Unfortunately, according to a panel of big name people whose cumulative exposure to eSports might amount to less than a day, it’s just another game that nerds band together to enjoy before heading down to a Star Trek convention. At this point, we’re not entirely sure whether to laugh, roll our eyes, or just walk away and chalk it up to the baby boomer generation just not getting it. Again.
With tickets averaging at $70 each and with the Staples Center having a total seating capacity of 18,118, the finals alone drew up to 1,268,260 USD in ticket sales alone. For an activity with little mainstream media attention, it would be ridiculous to just outright dismiss e-sports as a viable business with appeal that stretches beyond the archetypical “nerd”. It’s an industry that is seeking to monetize itself rapidly and the potential for growth and financial success isn’t just a pipe dream.

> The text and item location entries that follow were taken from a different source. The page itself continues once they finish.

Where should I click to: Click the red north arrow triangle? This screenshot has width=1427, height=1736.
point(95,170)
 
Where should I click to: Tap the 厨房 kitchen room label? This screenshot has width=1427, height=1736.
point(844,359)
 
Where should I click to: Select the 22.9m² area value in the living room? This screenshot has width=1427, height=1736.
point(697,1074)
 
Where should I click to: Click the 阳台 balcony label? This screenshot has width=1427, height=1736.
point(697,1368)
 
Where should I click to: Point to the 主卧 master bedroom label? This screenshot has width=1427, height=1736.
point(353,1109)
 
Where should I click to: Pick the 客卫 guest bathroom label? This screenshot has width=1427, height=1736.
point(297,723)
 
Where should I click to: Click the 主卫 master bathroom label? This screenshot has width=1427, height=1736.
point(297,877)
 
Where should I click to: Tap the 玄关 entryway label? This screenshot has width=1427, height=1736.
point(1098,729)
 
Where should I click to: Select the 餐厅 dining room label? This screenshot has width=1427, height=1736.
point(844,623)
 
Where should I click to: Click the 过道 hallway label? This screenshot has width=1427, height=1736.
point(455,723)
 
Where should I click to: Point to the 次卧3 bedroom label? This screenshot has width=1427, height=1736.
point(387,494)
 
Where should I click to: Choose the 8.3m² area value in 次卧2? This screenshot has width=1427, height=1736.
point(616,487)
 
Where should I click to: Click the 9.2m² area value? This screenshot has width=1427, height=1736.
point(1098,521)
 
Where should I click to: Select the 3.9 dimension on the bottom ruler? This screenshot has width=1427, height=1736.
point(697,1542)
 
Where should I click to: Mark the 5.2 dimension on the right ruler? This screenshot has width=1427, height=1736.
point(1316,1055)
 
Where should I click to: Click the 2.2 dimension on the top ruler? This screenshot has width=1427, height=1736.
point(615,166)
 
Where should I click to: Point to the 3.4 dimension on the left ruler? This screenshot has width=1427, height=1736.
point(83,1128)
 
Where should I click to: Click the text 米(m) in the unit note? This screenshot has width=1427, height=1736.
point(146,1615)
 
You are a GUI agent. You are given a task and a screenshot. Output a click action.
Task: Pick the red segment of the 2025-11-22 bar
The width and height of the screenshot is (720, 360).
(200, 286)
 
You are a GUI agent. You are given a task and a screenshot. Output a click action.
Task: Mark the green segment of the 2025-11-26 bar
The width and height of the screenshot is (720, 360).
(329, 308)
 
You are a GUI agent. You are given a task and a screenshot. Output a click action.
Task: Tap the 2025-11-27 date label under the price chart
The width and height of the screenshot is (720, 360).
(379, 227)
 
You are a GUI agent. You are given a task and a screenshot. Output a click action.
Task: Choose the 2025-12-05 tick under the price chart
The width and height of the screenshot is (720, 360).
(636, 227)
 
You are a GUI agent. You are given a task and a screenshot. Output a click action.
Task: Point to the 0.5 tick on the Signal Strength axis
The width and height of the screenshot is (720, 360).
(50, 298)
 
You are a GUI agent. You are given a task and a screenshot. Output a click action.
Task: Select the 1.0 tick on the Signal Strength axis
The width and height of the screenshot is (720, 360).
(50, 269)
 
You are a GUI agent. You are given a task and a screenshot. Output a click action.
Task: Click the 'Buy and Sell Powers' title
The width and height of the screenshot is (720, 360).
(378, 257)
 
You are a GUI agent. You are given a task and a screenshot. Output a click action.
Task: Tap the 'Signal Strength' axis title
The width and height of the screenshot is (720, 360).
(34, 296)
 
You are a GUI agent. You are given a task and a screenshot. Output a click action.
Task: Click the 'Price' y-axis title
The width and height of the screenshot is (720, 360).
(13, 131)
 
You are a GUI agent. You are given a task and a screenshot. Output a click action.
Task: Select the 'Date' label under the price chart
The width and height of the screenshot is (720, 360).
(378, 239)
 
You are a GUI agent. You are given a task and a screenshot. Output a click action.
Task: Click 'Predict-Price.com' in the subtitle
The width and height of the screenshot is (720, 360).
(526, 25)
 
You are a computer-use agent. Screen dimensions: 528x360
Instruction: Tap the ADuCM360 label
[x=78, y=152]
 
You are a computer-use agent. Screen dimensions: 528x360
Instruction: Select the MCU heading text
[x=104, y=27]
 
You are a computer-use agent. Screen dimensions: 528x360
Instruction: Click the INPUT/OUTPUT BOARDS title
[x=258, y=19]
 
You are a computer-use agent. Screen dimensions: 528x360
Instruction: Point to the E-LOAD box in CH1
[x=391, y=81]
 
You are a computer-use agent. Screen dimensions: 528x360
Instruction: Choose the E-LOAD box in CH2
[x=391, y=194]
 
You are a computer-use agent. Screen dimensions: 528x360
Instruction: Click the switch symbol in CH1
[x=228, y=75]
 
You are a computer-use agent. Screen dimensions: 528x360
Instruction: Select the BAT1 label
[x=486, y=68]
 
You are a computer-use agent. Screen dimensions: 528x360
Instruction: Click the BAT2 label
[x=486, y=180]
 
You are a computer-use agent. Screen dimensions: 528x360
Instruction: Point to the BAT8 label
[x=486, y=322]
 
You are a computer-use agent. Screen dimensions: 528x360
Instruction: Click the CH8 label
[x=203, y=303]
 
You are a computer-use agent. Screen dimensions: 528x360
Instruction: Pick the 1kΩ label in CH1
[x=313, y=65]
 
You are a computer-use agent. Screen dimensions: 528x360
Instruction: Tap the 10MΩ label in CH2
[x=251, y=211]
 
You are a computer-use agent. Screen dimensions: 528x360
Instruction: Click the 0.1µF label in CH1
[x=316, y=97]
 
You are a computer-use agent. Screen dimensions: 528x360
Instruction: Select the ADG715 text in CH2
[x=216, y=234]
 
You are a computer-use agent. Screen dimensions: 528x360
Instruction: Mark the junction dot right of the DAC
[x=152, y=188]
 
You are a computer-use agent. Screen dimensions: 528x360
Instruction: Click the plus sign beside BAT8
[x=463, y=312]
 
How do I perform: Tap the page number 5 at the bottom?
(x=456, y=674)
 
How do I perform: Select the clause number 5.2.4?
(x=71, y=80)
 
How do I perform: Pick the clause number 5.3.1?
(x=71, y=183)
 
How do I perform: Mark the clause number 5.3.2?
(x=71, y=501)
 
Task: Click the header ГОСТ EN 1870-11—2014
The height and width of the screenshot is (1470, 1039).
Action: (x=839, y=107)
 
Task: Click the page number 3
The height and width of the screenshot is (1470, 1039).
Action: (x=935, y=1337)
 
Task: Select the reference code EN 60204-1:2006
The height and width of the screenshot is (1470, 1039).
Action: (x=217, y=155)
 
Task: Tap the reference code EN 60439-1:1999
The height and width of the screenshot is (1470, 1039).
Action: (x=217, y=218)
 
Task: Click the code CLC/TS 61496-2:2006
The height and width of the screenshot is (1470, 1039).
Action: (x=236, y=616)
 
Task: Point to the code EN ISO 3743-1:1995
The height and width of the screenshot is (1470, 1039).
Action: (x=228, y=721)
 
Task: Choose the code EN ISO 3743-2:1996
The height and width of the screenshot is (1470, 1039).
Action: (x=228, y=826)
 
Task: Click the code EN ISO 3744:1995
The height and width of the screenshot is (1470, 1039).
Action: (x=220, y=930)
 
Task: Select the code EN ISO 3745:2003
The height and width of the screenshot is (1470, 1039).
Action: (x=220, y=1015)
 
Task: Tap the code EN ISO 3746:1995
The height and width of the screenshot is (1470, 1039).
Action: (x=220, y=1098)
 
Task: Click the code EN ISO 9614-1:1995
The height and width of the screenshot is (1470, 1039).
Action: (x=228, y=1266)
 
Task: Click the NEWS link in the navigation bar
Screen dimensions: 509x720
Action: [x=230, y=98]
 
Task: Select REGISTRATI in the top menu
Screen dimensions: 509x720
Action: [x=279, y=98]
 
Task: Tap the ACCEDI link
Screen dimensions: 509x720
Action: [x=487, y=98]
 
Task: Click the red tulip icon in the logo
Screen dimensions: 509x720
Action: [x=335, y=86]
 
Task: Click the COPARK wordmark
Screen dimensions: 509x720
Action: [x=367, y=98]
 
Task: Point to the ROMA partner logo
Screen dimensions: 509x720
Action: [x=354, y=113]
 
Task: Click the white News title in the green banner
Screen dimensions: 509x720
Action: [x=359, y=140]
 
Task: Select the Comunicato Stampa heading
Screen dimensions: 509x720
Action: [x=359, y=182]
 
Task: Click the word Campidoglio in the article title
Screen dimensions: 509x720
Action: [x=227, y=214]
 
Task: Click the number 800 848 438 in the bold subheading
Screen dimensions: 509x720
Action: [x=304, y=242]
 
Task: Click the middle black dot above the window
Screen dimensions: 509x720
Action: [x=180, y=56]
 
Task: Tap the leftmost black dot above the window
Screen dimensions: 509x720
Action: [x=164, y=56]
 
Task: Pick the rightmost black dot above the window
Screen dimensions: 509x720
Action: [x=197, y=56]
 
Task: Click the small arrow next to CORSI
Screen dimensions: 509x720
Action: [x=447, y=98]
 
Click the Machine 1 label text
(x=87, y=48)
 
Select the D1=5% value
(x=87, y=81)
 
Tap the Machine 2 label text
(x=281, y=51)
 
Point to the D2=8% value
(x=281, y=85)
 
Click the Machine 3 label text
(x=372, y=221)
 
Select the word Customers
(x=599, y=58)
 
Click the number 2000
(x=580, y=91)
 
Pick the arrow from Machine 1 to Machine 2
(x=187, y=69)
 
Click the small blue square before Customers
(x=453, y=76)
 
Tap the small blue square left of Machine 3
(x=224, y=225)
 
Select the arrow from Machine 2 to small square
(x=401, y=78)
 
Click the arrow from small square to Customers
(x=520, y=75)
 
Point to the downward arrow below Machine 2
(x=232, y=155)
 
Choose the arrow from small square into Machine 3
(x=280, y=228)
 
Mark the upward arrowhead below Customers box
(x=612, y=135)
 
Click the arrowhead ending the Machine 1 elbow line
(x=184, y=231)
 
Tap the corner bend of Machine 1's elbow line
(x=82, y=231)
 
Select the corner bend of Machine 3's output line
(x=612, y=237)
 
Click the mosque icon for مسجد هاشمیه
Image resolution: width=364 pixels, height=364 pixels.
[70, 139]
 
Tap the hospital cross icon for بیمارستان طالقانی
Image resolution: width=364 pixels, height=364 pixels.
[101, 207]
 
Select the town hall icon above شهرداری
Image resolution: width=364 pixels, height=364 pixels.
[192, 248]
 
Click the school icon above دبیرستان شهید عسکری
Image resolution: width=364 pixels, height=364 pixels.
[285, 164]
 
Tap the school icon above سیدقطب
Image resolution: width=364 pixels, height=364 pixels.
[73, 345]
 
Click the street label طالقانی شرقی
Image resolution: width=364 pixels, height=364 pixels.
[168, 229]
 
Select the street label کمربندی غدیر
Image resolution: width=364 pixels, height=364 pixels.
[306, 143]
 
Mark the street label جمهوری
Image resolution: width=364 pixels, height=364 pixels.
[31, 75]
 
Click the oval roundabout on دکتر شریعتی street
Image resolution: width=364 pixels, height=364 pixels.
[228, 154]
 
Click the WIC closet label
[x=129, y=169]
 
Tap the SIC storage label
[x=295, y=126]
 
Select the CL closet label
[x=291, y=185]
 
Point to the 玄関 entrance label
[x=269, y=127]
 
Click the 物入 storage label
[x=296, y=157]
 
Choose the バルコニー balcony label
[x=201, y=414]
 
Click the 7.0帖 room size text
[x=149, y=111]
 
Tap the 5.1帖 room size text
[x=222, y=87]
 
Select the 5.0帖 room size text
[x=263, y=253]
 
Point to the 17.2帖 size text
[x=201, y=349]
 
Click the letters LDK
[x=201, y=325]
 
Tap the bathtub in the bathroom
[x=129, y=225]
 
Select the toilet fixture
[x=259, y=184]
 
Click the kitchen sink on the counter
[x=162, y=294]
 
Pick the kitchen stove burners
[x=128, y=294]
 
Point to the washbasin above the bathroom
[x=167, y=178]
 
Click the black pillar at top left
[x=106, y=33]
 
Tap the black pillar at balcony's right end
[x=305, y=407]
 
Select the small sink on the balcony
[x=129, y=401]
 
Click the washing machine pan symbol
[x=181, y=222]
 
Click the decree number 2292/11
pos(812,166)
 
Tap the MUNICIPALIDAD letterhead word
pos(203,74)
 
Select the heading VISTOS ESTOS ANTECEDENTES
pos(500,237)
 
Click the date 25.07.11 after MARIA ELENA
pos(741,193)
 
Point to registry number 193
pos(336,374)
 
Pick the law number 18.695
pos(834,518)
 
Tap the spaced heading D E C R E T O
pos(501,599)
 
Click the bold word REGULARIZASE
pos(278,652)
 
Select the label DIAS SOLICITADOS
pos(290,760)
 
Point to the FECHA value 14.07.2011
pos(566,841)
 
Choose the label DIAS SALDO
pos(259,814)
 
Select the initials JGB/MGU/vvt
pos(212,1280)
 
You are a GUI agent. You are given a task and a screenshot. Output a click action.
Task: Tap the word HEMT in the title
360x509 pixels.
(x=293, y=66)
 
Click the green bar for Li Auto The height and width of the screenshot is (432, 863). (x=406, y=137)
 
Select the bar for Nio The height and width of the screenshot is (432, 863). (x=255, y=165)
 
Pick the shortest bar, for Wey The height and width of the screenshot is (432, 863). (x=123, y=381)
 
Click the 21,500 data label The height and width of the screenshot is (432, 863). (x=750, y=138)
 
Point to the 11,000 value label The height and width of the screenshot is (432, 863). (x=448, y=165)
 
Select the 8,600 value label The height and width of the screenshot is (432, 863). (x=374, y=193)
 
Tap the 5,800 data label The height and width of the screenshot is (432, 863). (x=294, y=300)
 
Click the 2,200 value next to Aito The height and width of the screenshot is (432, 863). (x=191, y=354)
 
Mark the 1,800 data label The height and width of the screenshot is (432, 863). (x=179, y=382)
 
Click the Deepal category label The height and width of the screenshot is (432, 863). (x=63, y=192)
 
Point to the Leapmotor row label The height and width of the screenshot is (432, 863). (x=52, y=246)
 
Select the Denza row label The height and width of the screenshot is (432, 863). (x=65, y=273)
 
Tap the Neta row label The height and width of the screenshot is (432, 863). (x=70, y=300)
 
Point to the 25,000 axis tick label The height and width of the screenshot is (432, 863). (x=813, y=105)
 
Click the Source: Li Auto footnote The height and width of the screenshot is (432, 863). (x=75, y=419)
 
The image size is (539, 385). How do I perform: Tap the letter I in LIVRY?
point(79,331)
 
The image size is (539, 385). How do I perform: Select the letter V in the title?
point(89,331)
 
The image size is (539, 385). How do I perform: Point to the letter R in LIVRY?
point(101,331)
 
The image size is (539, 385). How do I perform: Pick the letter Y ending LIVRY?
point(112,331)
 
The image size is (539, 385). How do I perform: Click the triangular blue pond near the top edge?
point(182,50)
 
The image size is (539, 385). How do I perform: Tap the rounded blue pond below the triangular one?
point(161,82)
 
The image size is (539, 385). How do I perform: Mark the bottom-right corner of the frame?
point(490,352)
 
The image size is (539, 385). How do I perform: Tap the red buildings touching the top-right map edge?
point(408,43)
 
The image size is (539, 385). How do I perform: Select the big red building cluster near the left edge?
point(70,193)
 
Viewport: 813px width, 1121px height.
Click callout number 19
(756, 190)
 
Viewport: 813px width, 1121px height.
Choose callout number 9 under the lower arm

But yet again, for some talking heads, eSports is something made only for the guys who flunked Physical Education, are asthmatic, wear glasses, or any other sort of combination thereof that clearly marks them as the target market. Let’s ignore the fact that Gordon Hayward, a player with the Utah Jazz since 2010, is an active gamer, and has been part of the IGN pro league as a LoL and SC2 player.
The same way that a traditional sport has their share of unathletic fans, the opposite also holds true with eSports. The fastest way for the industry to become legitimately recognized by a wider range of people is for it to ramp up their monetization is to create a sports betting environment that they can capitalize on. Industry giant Betfair has managed to bring sports that wouldn’t normally have large an audience outside of the UK, like cricket, and rugby. The same could be applied not just for League of Legends, but for all kinds of e-sports moving forward.
There are a lot of hurdles until both industries stand side by side, but a smaller fan base is definitely not one of these things.